Il cibo, quindi, assume qui un significato negativo, simbolo di peccato e di sfarzo eccessivo.
Tuttavia, nella cultura italiana il cibo non è solo peccato, ma rappresenta anche identità, memoria e tradizione.
Questo è il tema centrale del nostro libro “Cibando Alighieri Dante” di Federico Libero Valicenti, a cura di Gianfranco Blasi, che esplora il legame tra Dante e la tradizione gastronomica.
Lo chef lucano, noto per il suo approccio filosofico alla cucina, propone un viaggio tra antiche ricette e racconti storici legati a personaggi e luoghi danteschi.

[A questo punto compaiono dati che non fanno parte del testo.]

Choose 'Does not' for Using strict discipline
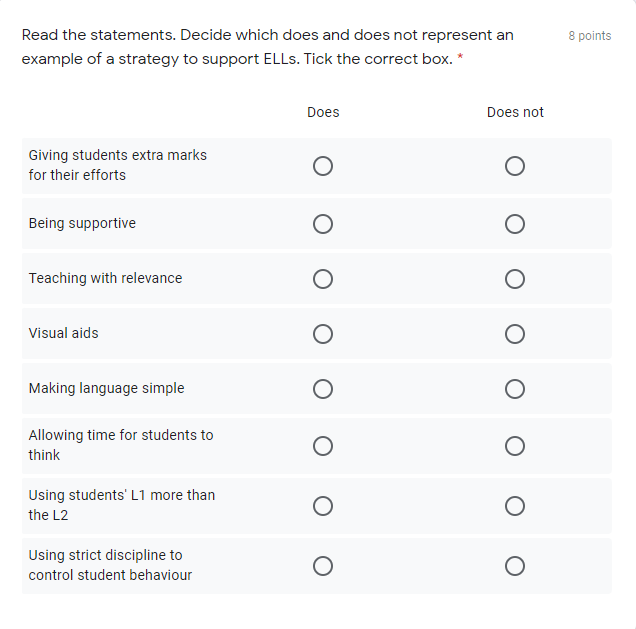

Le terzine della Divina Commedia si intrecciano con proposte culinarie ispirate agli episodi della vita del poeta, come il timballo di Bonifacio o l’arista ecumenica, ricette che riflettono la cultura e i costumi delle corti visitate da Dante.

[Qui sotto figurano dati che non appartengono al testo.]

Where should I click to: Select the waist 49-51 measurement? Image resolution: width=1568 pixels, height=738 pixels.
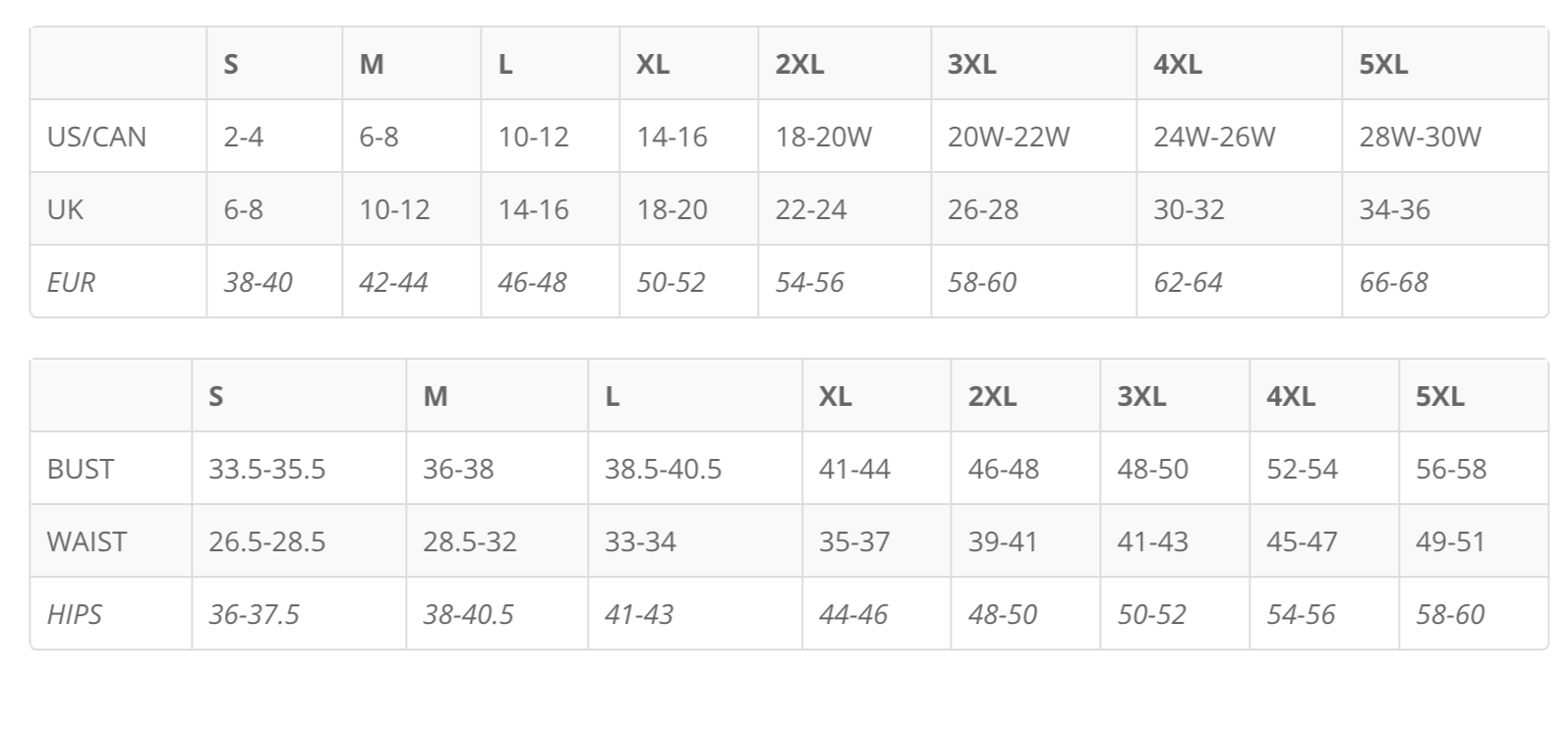(1450, 541)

Valicenti rievoca anche il “Fiore“, poemetto attribuito a Dante, che discute di cibo, nonché il “Convivio“, in cui l’attenzione al cibo diventa metafora di conoscenza. L’episodio di Ciacco, il goloso, viene reinterpretato attraverso ricette come il sanguinaccio e il prosciutto in crosta, offrendo così un originale connubio tra letteratura e gastronomia.
Il libro non è solo un tributo al Sommo Poeta nel contesto dei 700 anni dalla sua morte, ma rappresenta anche un invito a riflettere sul cibo come elemento di cultura, tradizione e memoria.

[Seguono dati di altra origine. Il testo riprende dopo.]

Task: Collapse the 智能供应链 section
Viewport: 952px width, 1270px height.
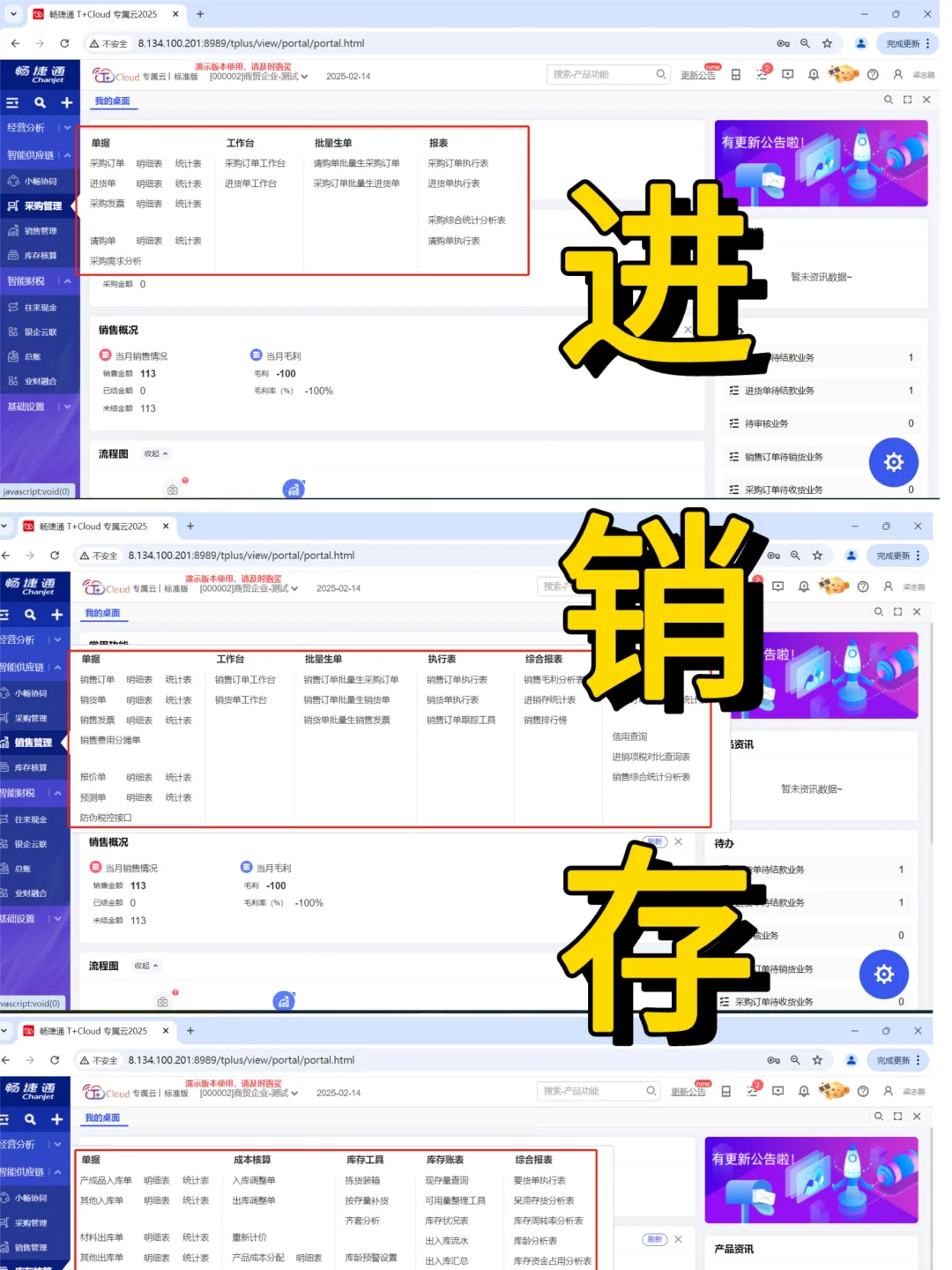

In occasione della Giornata Mondiale dell’Alimentazione, celebrata ogni anno il 16 ottobre, questo testo diventa particolarmente significativo. Come Dante ci invita a prendere coscienza delle nostre passioni e dei nostri eccessi, così Valicenti ci spinge a ripensare il nostro rapporto con il cibo. Non solo come nutrimento, ma come cultura e rispetto per le tradizioni, valorizzando la tavola come luogo di incontro e condivisione. Il cibo diventa così un simbolo di dialogo e di memoria collettiva, fondamentale per il benessere delle persone e delle comunità.
Per il suo impegno nella valorizzazione della cucina lucana e della cultura alimentare, Federico Valicenti è stato insignito del Premio Giornalistico Nazionale “Il Pontile” a Trebisacce, il 2 settembre 2024. Un riconoscimento che sottolinea il valore del cibo come patrimonio culturale, esattamente come fa la Giornata Mondiale dell’Alimentazione, promuovendo una riflessione più profonda sul rapporto tra cibo, identità e cultura.